--- start of Document passage ---
9. Survival. Except as otherwise provided in this agreement, the representations and promises of the parties contained in this agreement will survive (and not be affected in any respect by) the Effective Time for the applicable statute of limitations as well as any investigation conducted by any party and any information which any party may receive.
10. Further Actions. At any time and from time to time after the date of this agreement: (1) the Seller shall execute and deliver or cause to be executed and delivered to the Buyer such other instruments and take such other action, all as the Buyer may reasonably request, in order to carry out the intent and purpose of this agreement; and (2) the Buyer shall execute and deliver or cause to be executed and delivered to the Seller such other instruments and take such other action, all as the Seller may reasonably request, in order to carry out the intent and purpose of this agreement including but not limited to assistance in recommending potential desired tech and development resource, transferring of any assets, etc. for the period of 1 calendar year from execution date.
11. Governing Law; Venue. This agreement and the transactions contemplated hereby will be construed in accordance with and governed by the internal laws (without reference to choice or conflict of laws principles) of the State of New York. Any suit, action, or other proceeding brought against any of the parties to this agreement or any dispute arising out of this agreement or the transactions contemplated hereby must be brought either in the courts sitting in New York County, New York, or in the United States District Court for the District of New York and by its execution and delivery of this agreement, each party accepts the jurisdiction of such courts and waives any objections based on personal jurisdiction or venue.
--- end of Document passage ---
**Requests**.
**a.** Under the agreement excerpt, the internal laws of which state govern the agreement?
**b.** List every numbered section heading in the agreement excerpt, with its number.
**c.** Transcribe part of the agreement excerpt, beginning at the words "10. Further Actions." and stopping after "from execution date.".
--- start of Supplied material ---
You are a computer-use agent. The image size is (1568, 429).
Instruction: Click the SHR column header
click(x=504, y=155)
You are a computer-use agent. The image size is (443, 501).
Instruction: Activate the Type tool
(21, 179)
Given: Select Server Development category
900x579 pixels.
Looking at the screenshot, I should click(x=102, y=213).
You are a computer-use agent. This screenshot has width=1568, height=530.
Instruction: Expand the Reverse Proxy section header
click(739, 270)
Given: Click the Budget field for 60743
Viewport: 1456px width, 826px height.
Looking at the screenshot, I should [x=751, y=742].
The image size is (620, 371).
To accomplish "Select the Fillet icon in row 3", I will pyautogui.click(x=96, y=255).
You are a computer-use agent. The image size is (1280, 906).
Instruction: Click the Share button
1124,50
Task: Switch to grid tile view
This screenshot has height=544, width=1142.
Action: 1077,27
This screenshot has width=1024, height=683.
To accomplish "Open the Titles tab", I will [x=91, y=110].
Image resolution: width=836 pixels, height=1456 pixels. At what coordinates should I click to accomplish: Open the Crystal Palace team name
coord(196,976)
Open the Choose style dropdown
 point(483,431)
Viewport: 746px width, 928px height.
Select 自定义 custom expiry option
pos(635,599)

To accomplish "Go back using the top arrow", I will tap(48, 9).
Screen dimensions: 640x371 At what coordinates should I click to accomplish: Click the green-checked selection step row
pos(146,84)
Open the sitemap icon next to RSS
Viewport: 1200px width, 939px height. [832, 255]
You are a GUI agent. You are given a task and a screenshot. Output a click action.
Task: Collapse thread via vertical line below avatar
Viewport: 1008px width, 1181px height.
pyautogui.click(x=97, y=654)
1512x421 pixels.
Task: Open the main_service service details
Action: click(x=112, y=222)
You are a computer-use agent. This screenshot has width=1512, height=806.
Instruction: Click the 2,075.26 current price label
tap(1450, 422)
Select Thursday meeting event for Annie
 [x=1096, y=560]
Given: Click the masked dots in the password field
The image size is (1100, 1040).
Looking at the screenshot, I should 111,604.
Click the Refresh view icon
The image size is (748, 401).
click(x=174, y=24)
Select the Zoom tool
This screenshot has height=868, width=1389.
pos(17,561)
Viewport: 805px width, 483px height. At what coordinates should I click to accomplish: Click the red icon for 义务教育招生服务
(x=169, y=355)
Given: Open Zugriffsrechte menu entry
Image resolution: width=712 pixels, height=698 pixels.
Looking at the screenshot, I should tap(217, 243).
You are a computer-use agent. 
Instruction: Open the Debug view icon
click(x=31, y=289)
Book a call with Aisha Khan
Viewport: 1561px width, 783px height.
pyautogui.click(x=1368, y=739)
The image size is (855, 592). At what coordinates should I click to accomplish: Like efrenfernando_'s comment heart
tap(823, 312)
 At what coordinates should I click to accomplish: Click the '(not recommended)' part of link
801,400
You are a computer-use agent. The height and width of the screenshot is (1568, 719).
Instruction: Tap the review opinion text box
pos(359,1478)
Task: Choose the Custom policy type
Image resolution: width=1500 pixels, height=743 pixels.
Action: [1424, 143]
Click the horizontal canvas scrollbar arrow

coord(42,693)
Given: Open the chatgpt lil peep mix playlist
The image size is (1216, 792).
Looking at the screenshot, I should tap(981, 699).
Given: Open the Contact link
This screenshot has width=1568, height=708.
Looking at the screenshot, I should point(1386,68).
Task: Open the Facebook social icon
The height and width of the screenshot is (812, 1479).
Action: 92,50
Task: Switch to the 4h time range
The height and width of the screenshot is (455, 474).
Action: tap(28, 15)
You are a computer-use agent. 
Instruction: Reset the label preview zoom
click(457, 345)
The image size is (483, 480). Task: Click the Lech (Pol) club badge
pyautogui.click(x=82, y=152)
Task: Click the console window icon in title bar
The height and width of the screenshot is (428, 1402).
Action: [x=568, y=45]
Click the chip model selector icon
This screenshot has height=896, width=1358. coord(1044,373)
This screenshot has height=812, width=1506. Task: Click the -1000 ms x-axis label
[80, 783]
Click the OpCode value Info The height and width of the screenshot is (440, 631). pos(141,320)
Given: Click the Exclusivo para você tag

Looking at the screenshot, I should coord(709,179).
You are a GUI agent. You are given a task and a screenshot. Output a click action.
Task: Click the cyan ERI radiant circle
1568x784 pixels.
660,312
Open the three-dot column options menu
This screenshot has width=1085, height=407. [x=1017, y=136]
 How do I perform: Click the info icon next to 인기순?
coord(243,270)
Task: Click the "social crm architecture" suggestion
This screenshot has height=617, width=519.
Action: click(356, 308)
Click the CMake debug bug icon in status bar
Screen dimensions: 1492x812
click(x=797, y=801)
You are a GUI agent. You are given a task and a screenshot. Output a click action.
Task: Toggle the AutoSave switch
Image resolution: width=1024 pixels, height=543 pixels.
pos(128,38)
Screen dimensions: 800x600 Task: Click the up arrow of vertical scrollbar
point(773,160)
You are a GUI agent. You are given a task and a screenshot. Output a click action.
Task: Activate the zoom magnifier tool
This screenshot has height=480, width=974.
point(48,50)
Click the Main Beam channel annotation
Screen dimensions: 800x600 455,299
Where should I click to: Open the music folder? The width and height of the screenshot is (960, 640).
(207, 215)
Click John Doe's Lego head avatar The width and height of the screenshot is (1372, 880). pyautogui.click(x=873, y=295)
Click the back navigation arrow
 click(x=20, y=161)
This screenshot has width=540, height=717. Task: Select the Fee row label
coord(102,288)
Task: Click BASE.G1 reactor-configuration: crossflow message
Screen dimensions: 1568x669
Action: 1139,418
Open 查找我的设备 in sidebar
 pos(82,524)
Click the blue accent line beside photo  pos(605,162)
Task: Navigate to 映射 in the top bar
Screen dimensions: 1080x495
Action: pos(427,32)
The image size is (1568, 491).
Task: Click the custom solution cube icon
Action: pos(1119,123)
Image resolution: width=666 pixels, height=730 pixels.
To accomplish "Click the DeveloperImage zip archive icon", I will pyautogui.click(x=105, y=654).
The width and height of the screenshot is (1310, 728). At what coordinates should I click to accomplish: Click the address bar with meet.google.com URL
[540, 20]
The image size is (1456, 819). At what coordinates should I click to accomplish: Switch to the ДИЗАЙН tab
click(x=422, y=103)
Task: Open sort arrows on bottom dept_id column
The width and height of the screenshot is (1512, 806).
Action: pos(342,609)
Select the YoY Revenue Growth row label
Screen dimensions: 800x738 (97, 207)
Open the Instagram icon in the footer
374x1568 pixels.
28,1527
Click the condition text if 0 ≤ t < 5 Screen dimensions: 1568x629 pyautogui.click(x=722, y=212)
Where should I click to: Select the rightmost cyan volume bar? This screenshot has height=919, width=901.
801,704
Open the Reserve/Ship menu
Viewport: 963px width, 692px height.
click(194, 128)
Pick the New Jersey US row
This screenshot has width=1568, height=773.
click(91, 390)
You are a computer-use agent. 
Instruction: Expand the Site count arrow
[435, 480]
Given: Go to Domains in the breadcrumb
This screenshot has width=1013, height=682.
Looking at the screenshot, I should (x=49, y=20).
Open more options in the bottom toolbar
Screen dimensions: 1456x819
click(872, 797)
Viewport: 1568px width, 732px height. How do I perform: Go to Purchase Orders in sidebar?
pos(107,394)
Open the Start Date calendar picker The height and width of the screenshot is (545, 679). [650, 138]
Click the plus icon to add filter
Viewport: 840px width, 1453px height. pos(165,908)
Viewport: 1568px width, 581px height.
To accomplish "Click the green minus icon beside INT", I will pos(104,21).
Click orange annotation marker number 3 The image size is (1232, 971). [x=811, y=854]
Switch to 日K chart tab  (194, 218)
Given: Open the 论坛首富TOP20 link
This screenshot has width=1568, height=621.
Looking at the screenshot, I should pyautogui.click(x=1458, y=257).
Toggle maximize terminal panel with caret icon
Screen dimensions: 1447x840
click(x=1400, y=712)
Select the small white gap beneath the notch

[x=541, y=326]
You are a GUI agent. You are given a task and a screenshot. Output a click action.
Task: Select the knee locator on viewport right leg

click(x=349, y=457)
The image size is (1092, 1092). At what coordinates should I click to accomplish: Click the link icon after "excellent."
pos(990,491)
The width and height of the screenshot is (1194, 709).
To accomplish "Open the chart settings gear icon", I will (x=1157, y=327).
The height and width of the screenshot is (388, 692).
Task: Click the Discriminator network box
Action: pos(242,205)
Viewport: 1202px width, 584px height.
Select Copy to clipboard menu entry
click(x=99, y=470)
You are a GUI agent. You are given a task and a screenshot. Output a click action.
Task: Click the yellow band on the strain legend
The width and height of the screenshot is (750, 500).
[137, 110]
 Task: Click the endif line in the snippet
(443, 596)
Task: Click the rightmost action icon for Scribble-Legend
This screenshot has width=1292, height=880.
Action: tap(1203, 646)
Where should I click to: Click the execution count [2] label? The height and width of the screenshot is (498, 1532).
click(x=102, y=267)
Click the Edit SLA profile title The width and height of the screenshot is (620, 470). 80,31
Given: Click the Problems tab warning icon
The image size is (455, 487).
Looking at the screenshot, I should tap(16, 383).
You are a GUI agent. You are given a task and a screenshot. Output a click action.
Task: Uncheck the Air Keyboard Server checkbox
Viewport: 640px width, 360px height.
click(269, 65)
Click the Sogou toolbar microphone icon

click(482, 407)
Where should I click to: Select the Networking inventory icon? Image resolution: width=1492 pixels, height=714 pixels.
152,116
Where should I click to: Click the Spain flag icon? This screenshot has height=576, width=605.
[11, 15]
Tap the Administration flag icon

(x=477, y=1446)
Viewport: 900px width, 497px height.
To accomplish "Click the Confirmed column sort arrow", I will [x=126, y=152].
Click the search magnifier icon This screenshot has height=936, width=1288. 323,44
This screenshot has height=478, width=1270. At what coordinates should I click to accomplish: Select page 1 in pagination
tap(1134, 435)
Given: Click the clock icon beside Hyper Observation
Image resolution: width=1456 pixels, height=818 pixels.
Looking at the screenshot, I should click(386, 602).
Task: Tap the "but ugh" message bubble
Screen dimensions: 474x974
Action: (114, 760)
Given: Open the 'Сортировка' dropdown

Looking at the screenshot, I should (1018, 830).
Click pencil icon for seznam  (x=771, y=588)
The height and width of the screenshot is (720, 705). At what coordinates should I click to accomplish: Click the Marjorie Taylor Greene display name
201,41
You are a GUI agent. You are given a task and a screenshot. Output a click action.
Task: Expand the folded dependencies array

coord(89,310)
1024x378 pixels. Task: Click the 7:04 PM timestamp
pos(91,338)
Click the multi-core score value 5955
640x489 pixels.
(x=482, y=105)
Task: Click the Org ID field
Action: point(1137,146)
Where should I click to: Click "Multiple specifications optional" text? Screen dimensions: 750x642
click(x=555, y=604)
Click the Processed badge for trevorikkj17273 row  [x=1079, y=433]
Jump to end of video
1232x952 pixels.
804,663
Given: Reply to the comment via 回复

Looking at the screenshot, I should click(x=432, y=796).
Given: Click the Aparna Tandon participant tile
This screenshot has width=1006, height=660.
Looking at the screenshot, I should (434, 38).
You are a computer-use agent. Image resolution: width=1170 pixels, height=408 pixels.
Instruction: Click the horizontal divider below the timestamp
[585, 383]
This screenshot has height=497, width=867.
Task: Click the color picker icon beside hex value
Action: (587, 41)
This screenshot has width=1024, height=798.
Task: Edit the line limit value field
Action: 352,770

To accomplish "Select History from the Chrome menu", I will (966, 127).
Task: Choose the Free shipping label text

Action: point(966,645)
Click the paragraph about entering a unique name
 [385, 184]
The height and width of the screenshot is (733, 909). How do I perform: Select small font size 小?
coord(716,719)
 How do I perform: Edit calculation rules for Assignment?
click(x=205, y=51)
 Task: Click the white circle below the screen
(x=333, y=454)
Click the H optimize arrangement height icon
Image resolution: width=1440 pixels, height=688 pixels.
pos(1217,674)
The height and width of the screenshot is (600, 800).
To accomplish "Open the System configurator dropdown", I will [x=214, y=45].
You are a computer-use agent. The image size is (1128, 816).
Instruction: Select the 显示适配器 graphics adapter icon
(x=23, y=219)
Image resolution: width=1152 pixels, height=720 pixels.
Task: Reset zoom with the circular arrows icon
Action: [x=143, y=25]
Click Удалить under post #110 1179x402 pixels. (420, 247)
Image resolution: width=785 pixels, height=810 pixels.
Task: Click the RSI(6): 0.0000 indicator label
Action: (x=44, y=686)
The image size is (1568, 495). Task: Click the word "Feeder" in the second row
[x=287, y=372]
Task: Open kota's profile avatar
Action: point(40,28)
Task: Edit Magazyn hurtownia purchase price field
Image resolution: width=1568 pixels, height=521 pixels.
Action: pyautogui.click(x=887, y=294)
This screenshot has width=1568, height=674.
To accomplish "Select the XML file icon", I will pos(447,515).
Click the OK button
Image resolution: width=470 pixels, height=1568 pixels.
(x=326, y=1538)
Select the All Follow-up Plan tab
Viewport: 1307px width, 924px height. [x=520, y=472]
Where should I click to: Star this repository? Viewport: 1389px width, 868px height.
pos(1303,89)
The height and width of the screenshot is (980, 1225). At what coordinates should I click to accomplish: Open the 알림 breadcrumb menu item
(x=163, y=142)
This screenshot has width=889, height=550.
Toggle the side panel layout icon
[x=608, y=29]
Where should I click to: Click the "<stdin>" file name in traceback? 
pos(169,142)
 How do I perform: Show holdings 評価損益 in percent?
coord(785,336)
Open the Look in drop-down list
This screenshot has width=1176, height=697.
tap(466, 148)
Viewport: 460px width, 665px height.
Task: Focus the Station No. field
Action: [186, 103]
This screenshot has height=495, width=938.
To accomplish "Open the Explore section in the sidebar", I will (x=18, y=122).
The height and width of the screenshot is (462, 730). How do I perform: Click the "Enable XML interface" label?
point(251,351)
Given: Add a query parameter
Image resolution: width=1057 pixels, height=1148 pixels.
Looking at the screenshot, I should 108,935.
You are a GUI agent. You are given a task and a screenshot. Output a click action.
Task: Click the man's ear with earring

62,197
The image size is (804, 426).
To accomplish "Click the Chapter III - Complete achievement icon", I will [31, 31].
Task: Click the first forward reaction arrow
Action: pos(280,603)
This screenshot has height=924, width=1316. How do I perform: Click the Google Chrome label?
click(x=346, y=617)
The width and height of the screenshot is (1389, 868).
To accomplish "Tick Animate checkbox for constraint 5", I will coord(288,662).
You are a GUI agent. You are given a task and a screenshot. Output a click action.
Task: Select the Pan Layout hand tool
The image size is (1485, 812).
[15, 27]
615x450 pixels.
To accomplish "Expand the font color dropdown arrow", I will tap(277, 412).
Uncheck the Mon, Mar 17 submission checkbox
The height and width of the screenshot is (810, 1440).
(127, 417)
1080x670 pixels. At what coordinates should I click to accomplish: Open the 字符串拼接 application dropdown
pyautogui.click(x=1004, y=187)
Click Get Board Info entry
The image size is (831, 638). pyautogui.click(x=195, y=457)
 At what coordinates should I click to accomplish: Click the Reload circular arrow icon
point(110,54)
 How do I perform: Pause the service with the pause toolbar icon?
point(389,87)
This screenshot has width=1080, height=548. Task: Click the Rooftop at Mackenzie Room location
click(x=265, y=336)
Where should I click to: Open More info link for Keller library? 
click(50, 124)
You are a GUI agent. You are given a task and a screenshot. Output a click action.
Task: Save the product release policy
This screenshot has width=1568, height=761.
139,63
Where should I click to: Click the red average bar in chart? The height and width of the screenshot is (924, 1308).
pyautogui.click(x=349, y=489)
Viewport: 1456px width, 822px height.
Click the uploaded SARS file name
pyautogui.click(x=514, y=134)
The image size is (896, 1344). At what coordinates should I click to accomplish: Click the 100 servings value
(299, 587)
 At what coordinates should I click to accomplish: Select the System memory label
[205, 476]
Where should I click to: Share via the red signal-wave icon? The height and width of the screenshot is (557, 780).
--- end of Supplied material ---
**The answers**.
**a.** The State of New York.

**b.**
9. Survival
10. Further Actions
11. Governing Law; Venue

**c.**
10. Further Actions. At any time and from time to time after the date of this agreement: (1) the Seller shall execute and deliver or cause to be executed and delivered to the Buyer such other instruments and take such other action, all as the Buyer may reasonably request, in order to carry out the intent and purpose of this agreement; and (2) the Buyer shall execute and deliver or cause to be executed and delivered to the Seller such other instruments and take such other action, all as the Seller may reasonably request, in order to carry out the intent and purpose of this agreement including but not limited to assistance in recommending potential desired tech and development resource, transferring of any assets, etc. for the period of 1 calendar year from execution date.